Eng 468:1          Major African American Writers: Malcom/Martin/Barack

Alexander         T TH 1-2:15


** Cross Listed with AAS 468 **Eng

Malcolm X and Martin Luther King, Jr.  They are two of the most iconic, charismatic, and anthologized Black male orators of the past six decades.  In our current epoch—the third decade of the twenty-first century—Malcolm’s and Martin’s voluminous body of speeches, autobiographical writings, letters, essays, and political visions continue to make headlines, inspire book manuscripts and mass movements, and expand the field of African American literary studies.  Now, at a moment in U.S. history marked by the prizewinning literary production of another alluring Black male orator—the 44th U.S. President Barack Obama—the time is ripe to revisit works by and about Malcolm and Martin with a more critical eye.

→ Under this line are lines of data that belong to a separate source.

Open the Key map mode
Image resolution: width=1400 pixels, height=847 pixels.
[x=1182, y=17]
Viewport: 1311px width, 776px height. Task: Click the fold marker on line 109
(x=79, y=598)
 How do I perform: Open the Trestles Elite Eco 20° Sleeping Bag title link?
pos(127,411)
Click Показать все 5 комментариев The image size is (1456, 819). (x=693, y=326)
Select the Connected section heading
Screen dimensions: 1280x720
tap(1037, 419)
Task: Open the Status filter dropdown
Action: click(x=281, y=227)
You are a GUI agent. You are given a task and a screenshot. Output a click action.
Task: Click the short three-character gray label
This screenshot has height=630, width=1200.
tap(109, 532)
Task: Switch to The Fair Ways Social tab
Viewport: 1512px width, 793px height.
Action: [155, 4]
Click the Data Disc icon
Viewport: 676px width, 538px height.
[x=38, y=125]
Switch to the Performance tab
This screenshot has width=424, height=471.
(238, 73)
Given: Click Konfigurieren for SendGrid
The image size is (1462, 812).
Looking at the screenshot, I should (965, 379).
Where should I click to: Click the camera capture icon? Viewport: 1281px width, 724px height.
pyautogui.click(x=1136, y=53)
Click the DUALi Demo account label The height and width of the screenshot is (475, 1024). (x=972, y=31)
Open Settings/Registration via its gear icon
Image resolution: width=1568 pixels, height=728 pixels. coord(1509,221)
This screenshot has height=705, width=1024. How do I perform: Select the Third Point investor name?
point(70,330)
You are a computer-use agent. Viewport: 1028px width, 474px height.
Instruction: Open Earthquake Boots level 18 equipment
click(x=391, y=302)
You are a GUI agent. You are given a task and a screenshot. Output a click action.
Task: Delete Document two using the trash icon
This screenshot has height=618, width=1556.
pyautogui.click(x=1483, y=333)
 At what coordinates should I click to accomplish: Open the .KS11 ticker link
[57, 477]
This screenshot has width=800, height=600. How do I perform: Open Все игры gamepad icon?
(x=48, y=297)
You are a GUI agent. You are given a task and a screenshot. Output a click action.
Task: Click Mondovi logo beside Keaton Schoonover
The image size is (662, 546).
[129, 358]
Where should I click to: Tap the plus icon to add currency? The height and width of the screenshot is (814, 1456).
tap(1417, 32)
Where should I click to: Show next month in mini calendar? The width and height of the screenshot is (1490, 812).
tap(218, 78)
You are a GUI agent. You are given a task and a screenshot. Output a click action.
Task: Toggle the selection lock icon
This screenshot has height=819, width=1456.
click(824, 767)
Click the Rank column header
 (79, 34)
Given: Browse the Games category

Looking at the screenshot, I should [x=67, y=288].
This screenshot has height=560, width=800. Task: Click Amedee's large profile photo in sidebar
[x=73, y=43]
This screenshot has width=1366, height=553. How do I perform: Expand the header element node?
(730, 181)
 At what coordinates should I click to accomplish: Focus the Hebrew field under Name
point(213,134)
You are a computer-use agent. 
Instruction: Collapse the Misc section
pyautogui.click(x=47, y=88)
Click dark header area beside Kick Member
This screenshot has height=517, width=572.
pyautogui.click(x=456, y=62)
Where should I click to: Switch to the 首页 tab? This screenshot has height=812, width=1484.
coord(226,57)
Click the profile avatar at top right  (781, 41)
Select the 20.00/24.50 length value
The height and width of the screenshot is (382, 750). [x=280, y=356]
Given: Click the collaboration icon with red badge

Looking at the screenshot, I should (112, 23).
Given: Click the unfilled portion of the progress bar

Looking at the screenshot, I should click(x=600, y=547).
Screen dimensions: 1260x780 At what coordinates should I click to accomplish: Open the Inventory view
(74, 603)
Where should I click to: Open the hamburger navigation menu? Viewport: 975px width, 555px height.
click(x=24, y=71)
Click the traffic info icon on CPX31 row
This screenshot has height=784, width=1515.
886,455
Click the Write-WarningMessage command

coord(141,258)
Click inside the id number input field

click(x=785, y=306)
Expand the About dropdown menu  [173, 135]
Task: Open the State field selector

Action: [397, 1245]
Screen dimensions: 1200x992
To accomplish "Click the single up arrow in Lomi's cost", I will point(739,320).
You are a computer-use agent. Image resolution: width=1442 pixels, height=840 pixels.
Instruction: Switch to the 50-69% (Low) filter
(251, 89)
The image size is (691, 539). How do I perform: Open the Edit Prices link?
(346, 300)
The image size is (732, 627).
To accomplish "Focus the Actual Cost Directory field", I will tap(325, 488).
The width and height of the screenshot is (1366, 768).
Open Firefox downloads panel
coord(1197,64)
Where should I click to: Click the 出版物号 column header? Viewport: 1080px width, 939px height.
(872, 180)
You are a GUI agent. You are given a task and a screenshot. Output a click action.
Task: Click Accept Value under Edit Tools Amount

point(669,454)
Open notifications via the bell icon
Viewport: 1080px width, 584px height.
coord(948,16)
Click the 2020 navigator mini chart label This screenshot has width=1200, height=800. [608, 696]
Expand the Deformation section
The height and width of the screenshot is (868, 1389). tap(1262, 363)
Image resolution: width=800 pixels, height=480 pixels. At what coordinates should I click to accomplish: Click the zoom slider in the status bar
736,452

In this course, we will analyze the speechmaking techniques and self-writing practices of Malcolm, Martin, and Barack, as well as the reception of these techniques and practices in literary, scholarly, and pop culture discourses.  We will examine many famous and obscure addresses, writings, and scholarly works by and about these African American male orators, paying careful attention to how conventional notions of the American Dream, freedom, justice, criminality, racism, racial uplift, gender politics, nationhood, and Black identities are conceptualized anew in works authored by and about these figures.

Readings and screenings will likely include Malcolm’s speeches, “20 Million Black People in a Political, Economic, and Mental Prison,” “Message to the Grassroots,” and “The Ballot or the Bullet,” The Autobiography of Malcolm X, and Spike Lee’s film Malcolm X; Martin’s speeches, “I Have a Dream,” “A Time to Break Silence,” and “I See the Promised Land,” and Ava DuVernay’s film on King and the Civil Rights Movement, Selma; and Barack Obama’s speeches, “The Great Need of the Hour” and “A More Perfect Union,” his first memoir, Dreams from My Father, and excerpts from his more recently published memoir A Promised Land.